Based on studies about cement usage, the recommended grouts are Portland cement-based systems. The problem grouts are primarily gypsum-based systems (which may contain a small amount of Portland cement). The Portland cement systems provide good protection for embedded steel due to their high alkalinity (pH). The problem grouts did in some cases have a high pH, due to the presence of some Portland cement; however, the lower amount of Portland cement provides limited protection. This system can completely carbonate sooner, lowering the pH and reducing the corrosion protection. Gypsum-based grouts also pose additional problems because they are slightly soluble in water and can soften when exposed to moisture. This allows water and oxygen to more readily penetrate to the embedded metal. The gypsum-based grouts contain ionic components which can promote corrosion; and if they contain or contact Portland cement and water, they can produce ettringite, an expansive reaction that can lead to cracking, warping or spalling.

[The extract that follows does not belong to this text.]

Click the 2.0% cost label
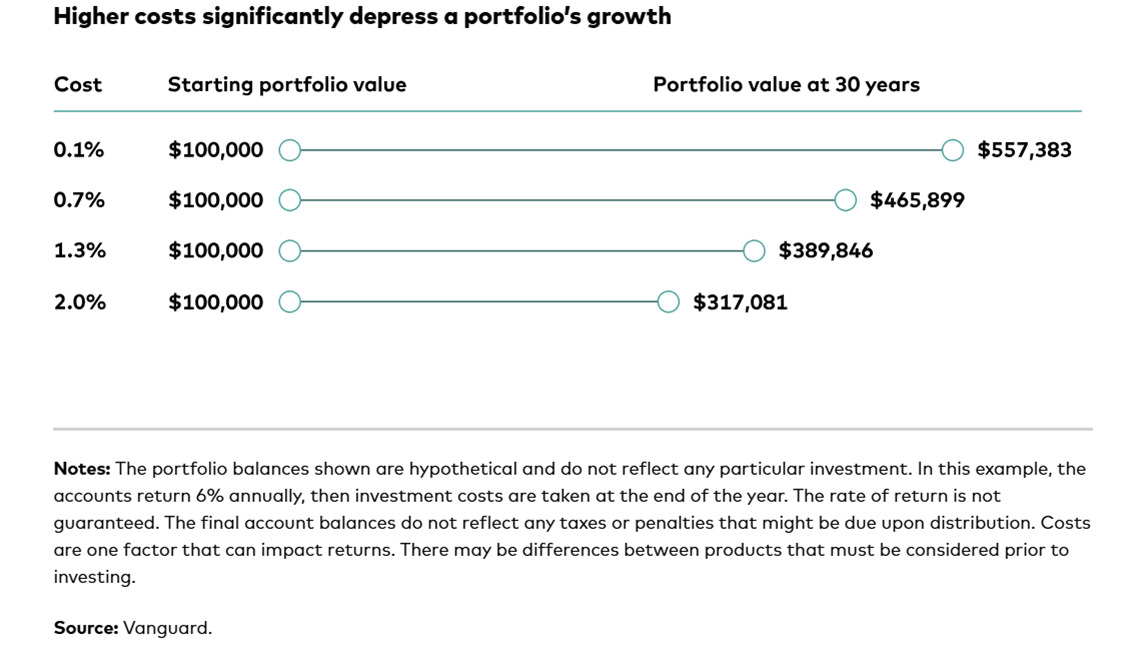This screenshot has height=661, width=1126. coord(80,302)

The concrete column anchoring the tube should also extend above soil level and pitched on top so water drains away from the column.
Ground anchored or in-ground posts should be sealed from the bottom of the tube to above the soil line with a heavy layer of asphaltum (roofing tar), shrink wrap PVC tube, or heavy waterproof paint.

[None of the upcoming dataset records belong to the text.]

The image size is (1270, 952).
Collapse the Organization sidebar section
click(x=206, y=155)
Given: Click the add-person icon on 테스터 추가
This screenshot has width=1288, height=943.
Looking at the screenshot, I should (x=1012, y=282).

Consideration in the design process can reduce maintenance and insure cosmetic attractiveness over a longer period.
Slightly pitch or slant (1″ drop per 10 ft. or 0.5° is typical) rectangular or square tube to eliminate standing water or puddling on the tube.

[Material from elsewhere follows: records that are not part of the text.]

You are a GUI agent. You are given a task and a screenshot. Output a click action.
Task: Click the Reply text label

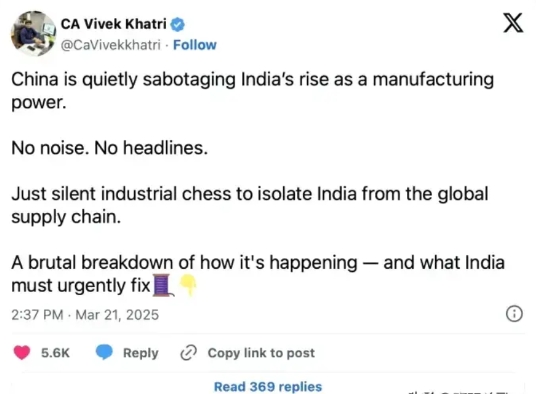[140, 353]
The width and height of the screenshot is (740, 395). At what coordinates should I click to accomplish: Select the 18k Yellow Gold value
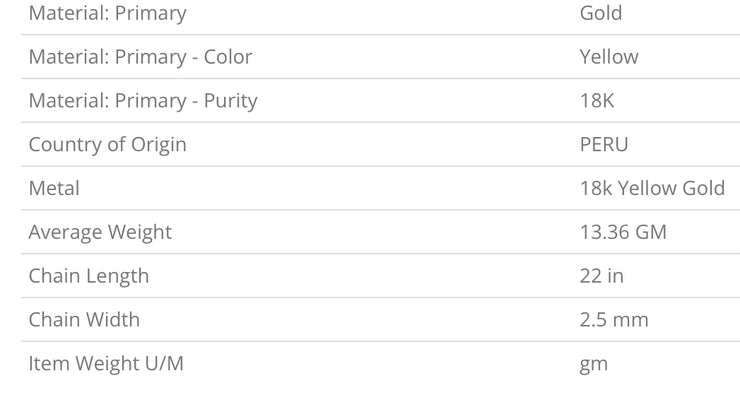(652, 188)
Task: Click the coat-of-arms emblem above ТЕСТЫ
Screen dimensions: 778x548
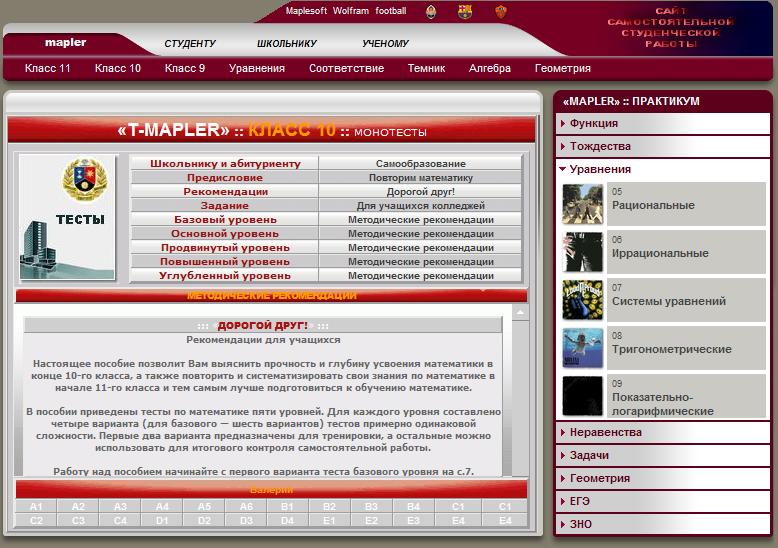Action: pyautogui.click(x=78, y=180)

Install watertight caps over all open holes or open the ends of the tube for circulation of air. If open holes or open end tubing cannot be avoided, provide a pitch and drain hole so liquid cannot accumulate on or in the tube.
Where welding is required, use a common carbon steel rod or wire with Allied’s galvanized steel tubing. Provide a hole and spray the inside diameter in the general weld area with a zinc rich primer or cold galvanizing compound to cover and restore corrosion protection, then cap the hole . The cap may be reopened, and the joint inspected and resprayed if necessary at a later date.
Fillet all welds where appropriate, and provide a slight pitch to drain away standing water. Protect the weld by removing all flux, clean the area, and metallize with zinc or apply a zinc rich cold galvanizing compound over the weld and surrounding area. The zinc metallizing and/or cold galvanizing compound should cover both the weld and adjacent burned area until the unaffected galvanized coating is touched. Topcoating the metallizing/cold galvanizing compound surface with a bright aluminum (or any appropriate color) paint will additionally seal the surface.
The use of all galvanized or plastic component hardware on the galvanized tube surfaces will insure no metallurgical reaction between components.
Any closely mating joined parts (such as clamping) should be of materials as noted above and painted or otherwise sealed at the joint to prevent the gap or capillary from holding water.
Note: Ground anchored tubing or in-ground posts should not be buried unprotected below the soil line.